The professionals state: "Given these shortcomings and insurmountable impediments, the Bangladesh government should seriously consider abandoning this project. ... When advanced countries like Germany, Italy, Switzerland have all given up nuclear power plants and with Japan is tapering down nuclear power production after the Fukushima disaster, Bangladesh seems to be charging ahead recklessly."[10]

The pro-nuclear NEI Nuclear Notes blog has a much more optimistic take on the mismatch between a dangerous, complex technology and the lack of technical and industrial infrastructure in Bangladesh: "One benefit of nuclear energy that does not get much play is the way its deployment can lead to rapid industrialization in developing nations – maybe a better way to put this is, it can help bring about an industrial revolution."[11]
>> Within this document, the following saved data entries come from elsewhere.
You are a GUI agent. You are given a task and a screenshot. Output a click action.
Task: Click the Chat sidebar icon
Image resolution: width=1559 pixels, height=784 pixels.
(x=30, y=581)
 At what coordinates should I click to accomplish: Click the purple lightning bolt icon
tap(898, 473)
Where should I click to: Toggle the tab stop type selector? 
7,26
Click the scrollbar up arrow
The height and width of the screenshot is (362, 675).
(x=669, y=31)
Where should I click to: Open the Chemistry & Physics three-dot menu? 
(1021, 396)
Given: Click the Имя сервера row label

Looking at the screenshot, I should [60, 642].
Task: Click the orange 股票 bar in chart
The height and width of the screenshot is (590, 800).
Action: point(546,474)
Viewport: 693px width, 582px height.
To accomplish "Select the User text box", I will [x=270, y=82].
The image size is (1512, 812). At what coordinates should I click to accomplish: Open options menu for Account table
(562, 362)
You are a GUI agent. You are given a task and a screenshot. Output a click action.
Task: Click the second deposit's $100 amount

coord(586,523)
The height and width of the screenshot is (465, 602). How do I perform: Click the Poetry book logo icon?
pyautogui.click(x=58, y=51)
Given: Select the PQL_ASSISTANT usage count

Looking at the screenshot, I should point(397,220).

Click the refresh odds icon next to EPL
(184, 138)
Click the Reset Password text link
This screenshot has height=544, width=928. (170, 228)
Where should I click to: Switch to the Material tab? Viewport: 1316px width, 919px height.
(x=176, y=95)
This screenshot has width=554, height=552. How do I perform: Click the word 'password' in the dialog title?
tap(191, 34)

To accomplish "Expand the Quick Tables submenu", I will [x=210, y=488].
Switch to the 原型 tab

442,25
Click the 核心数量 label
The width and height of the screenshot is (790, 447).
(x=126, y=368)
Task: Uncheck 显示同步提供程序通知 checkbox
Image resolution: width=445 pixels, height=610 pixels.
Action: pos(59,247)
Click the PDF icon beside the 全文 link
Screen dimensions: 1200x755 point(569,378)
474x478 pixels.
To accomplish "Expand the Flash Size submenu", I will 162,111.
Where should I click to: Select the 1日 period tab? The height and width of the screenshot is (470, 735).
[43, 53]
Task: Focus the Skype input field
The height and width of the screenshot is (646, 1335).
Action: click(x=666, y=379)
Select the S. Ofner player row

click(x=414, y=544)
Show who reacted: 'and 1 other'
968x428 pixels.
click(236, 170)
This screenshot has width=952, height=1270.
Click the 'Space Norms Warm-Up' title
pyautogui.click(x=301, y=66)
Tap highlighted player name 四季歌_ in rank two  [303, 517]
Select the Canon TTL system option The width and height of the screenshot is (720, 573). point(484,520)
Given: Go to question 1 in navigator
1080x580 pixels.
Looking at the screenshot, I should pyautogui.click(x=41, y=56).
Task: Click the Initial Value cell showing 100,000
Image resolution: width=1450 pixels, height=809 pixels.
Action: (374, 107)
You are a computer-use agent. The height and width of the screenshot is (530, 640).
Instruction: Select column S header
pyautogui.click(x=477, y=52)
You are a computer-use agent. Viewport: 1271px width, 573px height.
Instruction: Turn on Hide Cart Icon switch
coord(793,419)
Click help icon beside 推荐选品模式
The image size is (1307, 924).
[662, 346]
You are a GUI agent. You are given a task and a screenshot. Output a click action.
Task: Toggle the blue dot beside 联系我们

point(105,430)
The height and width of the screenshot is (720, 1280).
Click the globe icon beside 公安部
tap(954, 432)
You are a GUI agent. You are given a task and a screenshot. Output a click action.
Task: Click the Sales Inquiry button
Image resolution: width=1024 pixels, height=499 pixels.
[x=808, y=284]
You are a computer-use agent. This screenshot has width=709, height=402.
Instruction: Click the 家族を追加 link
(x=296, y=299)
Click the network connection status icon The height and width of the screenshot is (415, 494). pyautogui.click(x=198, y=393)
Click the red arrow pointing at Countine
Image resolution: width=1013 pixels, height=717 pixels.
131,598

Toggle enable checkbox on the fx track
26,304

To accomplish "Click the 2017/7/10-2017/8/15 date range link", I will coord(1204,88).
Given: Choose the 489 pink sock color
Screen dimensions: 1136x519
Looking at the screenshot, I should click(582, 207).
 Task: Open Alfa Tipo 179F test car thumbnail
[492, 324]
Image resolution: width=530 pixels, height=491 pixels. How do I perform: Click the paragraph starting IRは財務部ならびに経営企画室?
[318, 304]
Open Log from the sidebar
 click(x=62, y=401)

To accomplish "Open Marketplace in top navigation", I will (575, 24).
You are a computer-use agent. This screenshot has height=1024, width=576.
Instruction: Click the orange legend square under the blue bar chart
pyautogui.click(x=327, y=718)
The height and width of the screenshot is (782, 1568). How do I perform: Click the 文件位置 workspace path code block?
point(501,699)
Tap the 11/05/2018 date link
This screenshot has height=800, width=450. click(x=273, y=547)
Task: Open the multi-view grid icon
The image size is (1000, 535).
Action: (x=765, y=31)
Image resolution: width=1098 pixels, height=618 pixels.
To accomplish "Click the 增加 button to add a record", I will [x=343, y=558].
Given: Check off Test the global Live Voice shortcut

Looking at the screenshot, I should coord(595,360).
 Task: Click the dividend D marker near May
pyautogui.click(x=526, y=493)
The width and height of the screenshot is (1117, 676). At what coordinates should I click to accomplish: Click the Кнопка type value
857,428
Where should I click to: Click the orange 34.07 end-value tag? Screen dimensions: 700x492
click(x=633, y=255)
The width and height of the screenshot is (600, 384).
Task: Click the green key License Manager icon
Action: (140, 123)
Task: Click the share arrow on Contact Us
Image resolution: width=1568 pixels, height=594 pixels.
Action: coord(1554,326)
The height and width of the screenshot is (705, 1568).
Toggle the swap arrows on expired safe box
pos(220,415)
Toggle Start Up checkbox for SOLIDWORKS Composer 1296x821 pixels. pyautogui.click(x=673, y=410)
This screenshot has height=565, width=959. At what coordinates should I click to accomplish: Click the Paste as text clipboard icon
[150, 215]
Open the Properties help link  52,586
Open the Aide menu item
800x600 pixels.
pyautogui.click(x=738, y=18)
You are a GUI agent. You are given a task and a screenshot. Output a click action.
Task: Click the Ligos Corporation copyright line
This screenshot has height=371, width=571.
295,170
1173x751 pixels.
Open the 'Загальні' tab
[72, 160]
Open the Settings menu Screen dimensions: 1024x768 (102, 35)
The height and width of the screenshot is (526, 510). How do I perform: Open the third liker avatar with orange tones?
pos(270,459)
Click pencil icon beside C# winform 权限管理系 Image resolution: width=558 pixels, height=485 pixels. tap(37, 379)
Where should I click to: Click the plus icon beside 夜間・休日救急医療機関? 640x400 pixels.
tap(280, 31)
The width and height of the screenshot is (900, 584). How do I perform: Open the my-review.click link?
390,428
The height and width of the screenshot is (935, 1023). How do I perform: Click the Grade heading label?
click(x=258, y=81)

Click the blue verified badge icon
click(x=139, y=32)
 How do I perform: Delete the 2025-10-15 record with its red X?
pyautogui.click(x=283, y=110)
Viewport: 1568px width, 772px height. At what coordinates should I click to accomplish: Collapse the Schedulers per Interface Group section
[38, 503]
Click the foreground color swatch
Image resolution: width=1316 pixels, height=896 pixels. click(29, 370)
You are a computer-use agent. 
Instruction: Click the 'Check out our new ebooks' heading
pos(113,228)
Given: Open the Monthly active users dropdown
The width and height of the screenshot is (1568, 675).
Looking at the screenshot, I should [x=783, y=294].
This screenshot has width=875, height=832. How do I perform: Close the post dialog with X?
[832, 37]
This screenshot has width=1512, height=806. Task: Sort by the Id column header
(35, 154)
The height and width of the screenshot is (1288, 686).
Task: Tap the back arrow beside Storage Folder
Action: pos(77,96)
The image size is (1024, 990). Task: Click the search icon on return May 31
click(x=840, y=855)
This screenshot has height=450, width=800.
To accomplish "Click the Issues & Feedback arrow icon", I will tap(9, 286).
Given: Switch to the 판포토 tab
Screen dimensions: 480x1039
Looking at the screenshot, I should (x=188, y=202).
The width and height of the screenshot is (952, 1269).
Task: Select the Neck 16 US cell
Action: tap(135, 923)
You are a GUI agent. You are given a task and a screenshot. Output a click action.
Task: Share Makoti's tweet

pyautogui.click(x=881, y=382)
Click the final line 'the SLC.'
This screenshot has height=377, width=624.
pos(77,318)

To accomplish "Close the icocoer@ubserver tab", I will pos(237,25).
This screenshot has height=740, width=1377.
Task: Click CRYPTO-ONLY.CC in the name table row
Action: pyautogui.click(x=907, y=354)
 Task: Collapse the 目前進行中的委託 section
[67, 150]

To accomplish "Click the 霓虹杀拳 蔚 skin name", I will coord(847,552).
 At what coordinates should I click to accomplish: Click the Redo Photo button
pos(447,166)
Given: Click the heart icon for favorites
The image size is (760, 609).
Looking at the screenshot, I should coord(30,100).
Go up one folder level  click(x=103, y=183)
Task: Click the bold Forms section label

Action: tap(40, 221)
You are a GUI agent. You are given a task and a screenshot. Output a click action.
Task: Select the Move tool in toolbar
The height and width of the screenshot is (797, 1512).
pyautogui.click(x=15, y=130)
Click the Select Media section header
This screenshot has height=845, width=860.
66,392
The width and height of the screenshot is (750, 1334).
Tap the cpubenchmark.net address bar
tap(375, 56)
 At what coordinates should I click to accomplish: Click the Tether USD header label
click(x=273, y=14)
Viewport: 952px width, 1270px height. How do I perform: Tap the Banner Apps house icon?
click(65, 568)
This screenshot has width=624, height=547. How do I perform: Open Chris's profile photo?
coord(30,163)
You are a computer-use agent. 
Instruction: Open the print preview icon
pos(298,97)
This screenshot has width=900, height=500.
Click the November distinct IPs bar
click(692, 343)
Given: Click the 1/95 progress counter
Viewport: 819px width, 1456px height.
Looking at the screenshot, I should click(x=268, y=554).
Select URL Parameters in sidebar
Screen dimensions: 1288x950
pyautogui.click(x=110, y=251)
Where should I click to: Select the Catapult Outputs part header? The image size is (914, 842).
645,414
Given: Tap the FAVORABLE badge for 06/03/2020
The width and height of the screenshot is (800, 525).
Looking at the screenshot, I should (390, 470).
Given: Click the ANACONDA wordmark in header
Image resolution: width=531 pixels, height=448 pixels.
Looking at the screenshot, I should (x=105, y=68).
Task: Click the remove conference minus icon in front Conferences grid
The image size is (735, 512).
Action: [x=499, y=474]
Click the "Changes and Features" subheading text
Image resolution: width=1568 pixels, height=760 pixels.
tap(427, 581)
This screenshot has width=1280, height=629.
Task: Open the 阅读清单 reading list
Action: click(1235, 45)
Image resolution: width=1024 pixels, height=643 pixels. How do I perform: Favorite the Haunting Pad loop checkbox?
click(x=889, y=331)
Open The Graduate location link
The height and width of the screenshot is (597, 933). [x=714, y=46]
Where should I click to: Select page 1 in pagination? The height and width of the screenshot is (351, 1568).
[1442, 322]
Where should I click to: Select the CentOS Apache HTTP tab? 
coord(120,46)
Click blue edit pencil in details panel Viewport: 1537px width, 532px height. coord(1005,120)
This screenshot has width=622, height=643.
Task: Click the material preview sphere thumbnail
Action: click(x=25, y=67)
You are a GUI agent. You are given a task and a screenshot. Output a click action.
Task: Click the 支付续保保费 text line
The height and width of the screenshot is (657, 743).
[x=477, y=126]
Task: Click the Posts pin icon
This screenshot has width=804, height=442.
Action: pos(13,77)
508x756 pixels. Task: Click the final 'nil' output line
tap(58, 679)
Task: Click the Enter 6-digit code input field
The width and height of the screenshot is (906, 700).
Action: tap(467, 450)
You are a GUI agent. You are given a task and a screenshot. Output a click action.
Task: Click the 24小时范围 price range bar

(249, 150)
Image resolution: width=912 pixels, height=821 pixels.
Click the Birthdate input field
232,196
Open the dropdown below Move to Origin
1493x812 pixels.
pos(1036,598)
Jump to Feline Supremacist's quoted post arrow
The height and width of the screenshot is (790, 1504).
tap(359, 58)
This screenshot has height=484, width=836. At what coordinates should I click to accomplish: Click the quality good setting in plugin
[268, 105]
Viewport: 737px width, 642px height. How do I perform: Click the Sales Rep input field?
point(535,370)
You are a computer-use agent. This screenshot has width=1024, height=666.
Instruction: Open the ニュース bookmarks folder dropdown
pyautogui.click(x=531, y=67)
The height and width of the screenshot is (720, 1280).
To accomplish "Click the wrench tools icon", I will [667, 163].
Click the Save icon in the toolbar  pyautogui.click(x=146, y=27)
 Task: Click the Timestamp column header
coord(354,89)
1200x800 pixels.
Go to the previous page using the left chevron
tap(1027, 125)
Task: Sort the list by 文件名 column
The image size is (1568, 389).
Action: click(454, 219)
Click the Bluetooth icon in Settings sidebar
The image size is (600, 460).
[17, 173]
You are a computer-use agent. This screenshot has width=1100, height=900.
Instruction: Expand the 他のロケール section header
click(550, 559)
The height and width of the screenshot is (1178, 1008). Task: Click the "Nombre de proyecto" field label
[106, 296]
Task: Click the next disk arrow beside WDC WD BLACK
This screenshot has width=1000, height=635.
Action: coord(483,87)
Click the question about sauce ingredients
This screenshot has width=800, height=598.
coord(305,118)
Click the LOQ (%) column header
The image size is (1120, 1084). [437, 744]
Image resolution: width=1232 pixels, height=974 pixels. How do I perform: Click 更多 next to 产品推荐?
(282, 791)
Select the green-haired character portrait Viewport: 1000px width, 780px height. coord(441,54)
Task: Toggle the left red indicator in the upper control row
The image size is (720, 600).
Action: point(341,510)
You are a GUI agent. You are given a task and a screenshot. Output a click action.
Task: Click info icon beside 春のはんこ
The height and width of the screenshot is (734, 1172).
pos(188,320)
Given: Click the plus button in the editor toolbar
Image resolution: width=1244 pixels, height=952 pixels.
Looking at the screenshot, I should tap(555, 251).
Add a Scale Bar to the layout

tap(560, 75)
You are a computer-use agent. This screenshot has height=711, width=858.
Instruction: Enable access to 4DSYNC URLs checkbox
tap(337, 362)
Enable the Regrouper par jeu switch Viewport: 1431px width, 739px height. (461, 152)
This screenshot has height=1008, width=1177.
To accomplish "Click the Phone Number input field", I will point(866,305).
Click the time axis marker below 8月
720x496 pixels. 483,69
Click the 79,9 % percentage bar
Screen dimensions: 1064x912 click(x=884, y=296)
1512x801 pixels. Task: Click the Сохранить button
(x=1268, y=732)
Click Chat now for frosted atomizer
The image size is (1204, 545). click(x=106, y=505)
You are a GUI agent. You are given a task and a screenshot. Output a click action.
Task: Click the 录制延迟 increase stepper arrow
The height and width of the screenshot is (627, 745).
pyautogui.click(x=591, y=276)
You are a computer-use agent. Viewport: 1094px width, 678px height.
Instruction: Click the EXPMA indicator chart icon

Many previous plans for nuclear power in Bangladesh have been abandoned. The first such proposals date back to 1961. A 70 MWe nuclear power plant proposal was approved in 1963; 140 MW in 1966; 200 MW in 1969; and 125 MW in 1980, with proposals and offers from the US, Belgium, Sweden, USSR and France. Plans for a 300 MW reactor were developed in 1980/81. Feasibility studies were carried out in 1987 and 1988. By the 1990s, proposals for a 300−500 MW reactor were under consideration.[12]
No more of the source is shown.